Keller stresses the importance of creating a four-hour time block on your calendar every day for your “ONE Thing” and suggests that mangers do no schedule meetings in the mornings when people are doing their most creative work. Keller says to experience extraordinary results, be a maker in the morning and a manager in the afternoon. I’d like to try this going forward with my business.
You also need to block one hour each week to review your annual and monthly goals and reflect on where you are and where you want to go.
If life gets in the way and you need to move your four-hour block, Keller has a simple rule “if you erase, you must replace.”
Finally, build a bunker that is conducive to work (no multitasking) and avoid leaving your bunker (stock with drinks and snacks.)
There is so much more to this great read including “Goal Setting to the Now” (hint, written goals are 39.5% more likely to be accomplished), how to go down the mastery path, searching for the best ways of doing things, coaches and more.
I’ll leave you with you just a couple of Keller’s other great thoughts:
“If you can have a highly productive day until noon, the rest of the day falls easily into place.”
“Learning to say no can and will liberate you.
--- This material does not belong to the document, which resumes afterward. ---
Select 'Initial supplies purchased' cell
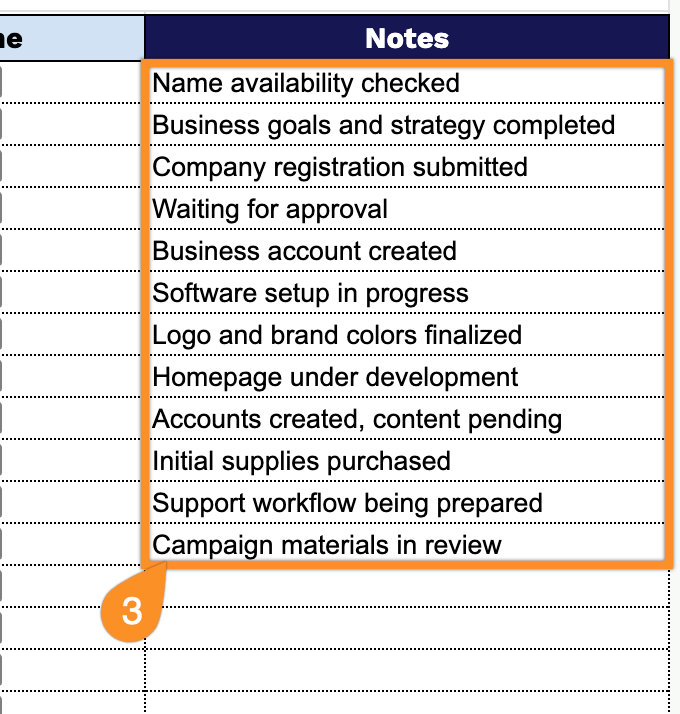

It’s how you’ll find the time for your ONE Thing.”
“A life worth living might be measured in many ways, but the one way that stands above all others is living a life of no regrets.”
My favorite story of all:
“My son, the battle is between two wolves inside us. One is Fear. It carries anxiety, concern, uncertainty, hesitancy, indecision and inaction. The other is Faith. It brings calm, conviction, confidence, enthusiasm, decisiveness, excitement and action.” The grandson thought about it for a moment and then meekly asked his grandfather: “Which wolf wins?” The old Cherokee replied, “the one you feed."
Go out and live your dream—no regrets.